The AIBS Public Policy Office (PPO) hosted its first Webinar in July. The program, "The HBRF Science Links Program," featured a presentation by Charles Driscoll, of Syracuse University. Driscoll, a member of the Board of Trustees of the Hubbard Brook Research Foundation (HBRF), described how the HBRF developed a comprehensive program to translate research findings from the Hubbard Brook research site to key decisionmakers ranging from the local community to the halls of Congress.
"The Science Links program will not fit all research initiatives, but it is a model that showcases the elements of a successful communications and outreach initiative," said Robert Gropp, AIBS director of public policy. "At a time when so much of what we learn from scientific research is needed to inform decisions, it is helpful to recognize the complexities and challenges associated with translating the information. The HBRF Science Links program illustrates the value in partnerships, planning, and allocating resources to these endeavors."

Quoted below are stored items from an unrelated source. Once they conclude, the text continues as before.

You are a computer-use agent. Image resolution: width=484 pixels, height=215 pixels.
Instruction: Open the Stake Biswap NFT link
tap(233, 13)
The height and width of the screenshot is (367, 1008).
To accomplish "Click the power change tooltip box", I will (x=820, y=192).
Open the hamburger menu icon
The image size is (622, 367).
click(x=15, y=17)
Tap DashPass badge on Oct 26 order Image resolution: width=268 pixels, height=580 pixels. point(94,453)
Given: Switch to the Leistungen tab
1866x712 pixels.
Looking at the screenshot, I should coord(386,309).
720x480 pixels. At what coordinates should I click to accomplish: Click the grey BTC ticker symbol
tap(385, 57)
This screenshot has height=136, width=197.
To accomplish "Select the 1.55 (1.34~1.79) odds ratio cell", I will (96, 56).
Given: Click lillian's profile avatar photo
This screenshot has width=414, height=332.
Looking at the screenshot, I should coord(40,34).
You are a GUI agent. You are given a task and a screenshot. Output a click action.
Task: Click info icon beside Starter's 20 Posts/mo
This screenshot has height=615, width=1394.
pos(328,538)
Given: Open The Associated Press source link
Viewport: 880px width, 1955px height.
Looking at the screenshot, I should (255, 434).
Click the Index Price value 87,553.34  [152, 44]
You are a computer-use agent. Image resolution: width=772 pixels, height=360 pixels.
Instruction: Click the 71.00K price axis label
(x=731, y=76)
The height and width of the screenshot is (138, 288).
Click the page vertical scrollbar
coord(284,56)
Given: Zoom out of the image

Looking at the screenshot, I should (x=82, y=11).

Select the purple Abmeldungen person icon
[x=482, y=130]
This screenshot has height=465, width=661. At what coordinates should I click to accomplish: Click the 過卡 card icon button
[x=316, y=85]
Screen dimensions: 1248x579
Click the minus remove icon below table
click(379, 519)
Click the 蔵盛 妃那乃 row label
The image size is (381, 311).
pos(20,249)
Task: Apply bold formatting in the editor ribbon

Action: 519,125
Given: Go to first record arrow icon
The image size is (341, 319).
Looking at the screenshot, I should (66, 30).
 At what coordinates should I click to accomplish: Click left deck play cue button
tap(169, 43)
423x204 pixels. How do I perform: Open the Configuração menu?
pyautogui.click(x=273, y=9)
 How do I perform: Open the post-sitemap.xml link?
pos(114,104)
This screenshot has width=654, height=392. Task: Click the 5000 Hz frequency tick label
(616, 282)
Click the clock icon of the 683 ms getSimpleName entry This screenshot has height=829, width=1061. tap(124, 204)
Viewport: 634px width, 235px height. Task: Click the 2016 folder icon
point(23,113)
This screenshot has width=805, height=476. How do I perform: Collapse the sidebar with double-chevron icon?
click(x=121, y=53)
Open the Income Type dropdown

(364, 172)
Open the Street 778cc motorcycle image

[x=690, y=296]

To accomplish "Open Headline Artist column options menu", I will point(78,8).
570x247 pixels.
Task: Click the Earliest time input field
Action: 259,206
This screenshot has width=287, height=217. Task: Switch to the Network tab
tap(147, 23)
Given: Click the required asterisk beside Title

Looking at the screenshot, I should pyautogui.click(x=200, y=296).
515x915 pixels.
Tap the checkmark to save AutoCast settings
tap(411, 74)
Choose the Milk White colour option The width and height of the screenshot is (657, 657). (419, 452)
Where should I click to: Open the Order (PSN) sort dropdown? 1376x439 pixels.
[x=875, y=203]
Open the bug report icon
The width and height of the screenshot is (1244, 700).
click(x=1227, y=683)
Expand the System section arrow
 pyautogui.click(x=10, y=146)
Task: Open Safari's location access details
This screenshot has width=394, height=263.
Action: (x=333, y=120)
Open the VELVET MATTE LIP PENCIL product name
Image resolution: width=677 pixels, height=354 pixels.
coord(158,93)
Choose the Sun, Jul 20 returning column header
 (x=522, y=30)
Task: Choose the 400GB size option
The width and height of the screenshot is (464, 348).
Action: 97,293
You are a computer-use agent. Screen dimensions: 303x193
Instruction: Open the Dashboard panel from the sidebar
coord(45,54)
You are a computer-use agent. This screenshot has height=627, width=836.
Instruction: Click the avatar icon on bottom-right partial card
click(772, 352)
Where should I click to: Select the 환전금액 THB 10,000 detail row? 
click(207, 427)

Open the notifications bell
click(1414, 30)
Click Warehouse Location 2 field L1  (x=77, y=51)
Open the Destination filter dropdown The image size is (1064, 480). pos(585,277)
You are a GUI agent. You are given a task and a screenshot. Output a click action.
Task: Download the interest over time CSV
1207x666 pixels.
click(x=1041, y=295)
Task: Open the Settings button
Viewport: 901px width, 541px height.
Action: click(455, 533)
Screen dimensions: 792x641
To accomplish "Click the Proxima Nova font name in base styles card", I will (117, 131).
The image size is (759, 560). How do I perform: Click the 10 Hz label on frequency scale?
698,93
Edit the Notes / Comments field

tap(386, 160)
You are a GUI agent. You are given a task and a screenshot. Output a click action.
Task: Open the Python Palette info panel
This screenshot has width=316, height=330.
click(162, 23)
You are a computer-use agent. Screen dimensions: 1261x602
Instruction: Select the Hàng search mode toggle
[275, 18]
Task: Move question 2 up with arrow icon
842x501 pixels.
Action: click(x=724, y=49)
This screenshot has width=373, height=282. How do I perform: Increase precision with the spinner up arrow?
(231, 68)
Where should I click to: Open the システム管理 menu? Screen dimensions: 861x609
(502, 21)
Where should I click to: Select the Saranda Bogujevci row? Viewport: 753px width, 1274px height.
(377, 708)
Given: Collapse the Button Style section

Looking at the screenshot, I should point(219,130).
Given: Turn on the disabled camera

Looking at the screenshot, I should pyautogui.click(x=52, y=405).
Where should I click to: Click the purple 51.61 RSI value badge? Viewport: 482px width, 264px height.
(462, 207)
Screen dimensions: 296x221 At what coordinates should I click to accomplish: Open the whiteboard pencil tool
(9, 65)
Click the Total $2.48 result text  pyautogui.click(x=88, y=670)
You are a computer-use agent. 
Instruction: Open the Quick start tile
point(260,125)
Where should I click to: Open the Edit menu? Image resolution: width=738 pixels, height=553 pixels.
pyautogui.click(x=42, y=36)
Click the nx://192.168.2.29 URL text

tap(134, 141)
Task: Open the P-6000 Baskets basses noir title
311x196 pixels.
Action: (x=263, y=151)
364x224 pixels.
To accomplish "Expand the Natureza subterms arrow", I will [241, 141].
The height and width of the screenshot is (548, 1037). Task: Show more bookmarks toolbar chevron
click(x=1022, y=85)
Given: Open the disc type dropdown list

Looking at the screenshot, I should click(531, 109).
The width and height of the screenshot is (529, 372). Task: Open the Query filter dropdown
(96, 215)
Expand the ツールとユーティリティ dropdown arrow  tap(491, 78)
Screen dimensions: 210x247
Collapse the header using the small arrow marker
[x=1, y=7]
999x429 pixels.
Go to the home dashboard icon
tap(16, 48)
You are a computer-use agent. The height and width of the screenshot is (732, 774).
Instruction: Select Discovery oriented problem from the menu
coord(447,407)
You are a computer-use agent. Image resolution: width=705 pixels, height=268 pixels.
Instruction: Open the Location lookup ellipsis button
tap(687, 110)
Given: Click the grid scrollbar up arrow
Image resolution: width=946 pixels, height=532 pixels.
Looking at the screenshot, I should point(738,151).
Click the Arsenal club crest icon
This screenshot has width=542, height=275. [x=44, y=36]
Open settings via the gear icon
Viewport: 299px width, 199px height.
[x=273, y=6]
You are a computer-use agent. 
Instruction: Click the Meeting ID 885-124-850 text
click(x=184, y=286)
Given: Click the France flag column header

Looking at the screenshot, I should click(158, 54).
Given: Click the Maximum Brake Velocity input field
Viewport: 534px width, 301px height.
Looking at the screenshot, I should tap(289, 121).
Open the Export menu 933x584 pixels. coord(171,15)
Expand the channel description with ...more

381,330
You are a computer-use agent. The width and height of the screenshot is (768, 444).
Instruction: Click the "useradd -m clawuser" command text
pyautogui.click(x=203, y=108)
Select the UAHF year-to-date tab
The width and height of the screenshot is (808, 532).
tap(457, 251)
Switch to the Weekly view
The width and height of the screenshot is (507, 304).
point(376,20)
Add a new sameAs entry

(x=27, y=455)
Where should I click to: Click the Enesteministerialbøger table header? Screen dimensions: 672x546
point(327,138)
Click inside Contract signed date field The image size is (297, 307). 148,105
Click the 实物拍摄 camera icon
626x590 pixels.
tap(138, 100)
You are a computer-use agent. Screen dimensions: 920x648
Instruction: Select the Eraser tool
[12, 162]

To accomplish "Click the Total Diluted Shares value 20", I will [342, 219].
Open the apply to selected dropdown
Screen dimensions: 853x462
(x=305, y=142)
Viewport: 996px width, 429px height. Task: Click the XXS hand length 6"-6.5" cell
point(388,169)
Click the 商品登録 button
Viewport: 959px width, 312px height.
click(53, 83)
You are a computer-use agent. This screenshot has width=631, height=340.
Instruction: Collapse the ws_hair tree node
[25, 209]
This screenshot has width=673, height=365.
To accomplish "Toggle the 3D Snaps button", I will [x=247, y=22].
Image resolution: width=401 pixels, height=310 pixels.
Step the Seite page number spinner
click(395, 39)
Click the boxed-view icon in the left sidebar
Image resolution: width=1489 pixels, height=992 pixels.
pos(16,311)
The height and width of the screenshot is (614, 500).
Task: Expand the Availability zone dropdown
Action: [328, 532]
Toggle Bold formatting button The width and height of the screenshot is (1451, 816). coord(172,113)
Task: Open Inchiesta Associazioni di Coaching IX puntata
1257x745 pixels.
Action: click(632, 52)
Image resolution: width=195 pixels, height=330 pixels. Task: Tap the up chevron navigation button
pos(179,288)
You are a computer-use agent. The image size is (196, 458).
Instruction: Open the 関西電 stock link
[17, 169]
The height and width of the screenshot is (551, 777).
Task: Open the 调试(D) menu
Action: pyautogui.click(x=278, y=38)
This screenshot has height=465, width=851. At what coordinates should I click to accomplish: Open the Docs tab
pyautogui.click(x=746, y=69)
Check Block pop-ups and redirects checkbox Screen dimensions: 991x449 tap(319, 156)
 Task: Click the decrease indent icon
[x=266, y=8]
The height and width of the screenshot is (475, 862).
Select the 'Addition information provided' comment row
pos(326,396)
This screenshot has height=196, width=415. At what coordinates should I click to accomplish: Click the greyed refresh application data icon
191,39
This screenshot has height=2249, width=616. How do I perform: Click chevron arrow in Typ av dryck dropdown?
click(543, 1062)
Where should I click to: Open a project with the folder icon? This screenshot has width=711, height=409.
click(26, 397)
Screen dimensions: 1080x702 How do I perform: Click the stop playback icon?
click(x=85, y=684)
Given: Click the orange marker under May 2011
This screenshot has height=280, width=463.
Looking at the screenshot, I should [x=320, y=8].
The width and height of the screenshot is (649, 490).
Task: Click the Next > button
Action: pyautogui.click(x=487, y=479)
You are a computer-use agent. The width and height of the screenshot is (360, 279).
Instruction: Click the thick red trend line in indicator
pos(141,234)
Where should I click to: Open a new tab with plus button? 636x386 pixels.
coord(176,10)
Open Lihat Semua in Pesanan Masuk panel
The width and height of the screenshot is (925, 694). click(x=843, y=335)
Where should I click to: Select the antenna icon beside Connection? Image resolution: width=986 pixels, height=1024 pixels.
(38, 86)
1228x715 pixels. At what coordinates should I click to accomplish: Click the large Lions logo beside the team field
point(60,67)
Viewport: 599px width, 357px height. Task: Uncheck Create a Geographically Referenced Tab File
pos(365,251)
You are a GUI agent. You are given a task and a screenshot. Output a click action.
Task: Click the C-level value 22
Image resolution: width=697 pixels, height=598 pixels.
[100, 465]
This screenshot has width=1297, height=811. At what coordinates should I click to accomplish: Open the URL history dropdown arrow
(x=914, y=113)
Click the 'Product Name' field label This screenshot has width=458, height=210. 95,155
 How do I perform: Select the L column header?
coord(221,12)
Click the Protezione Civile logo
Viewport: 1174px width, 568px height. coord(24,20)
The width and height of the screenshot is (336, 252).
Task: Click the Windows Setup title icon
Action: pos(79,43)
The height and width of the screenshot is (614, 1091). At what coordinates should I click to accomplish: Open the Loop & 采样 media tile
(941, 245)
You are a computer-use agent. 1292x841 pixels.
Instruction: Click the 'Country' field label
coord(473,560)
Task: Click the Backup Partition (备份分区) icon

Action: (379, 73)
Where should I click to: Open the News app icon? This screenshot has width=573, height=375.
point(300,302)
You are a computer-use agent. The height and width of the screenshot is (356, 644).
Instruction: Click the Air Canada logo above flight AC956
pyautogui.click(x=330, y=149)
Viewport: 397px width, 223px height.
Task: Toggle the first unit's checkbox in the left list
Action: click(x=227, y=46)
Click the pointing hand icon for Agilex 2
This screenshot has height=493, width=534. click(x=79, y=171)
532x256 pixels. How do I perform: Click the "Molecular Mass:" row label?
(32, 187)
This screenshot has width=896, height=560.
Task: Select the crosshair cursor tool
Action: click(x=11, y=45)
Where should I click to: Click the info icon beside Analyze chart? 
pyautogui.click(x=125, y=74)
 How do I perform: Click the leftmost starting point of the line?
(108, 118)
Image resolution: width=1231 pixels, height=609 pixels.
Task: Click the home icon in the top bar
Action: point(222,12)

To learn about future Webinars related to public policy or media relations and communications, visit www.aibs.org, and subscribe to receive free AIBS Public Policy Reports by e-mail at www.aibs.org/public-policy-signup.
In response to a survey of visitors in 2004 and on additional visitor feedback, ActionBioscience.org launched a mirror site in Spanish in August 2009: www.actionbioscience.org/esp. The site reaches visitors from 175 countries in a typical year–42 percent of site visitors are from the United States, and 72 percent are from North and South America combined. The Web site's tracking service shows that the number of Hispanic visitors has increased every year, and in 2008, the greatest number of page views outside the United States came from Mexico.
The mirror site is particularly useful for US residents whose first language is not English. Educators in the United States are encouraged to assign ActionBioscience.org Spanish articles to their students of Hispanic origin. Those students may improve their scientific literacy skills, especially if they have difficulty reading scientific information in English. According to the National Center for Education Statistics, "One of the challenges currently facing schools is providing equal educational opportunities to students from various cultural backgrounds, some of whom are not proficient in English."
A new visitor survey is available on the Spanish ActionBioscience.org site to determine visitors' reaction to the new features. Users can access the survey on the new site's home page or directly at www.actionbioscience.org/esp/encuesta.html. ActionBioscience.org is supported by a subaward of a National Science Foundation grant given to expand BEN (BiosciEdNet), the bioscience education digital library, and it is endorsed by the National Association of Biology Teachers.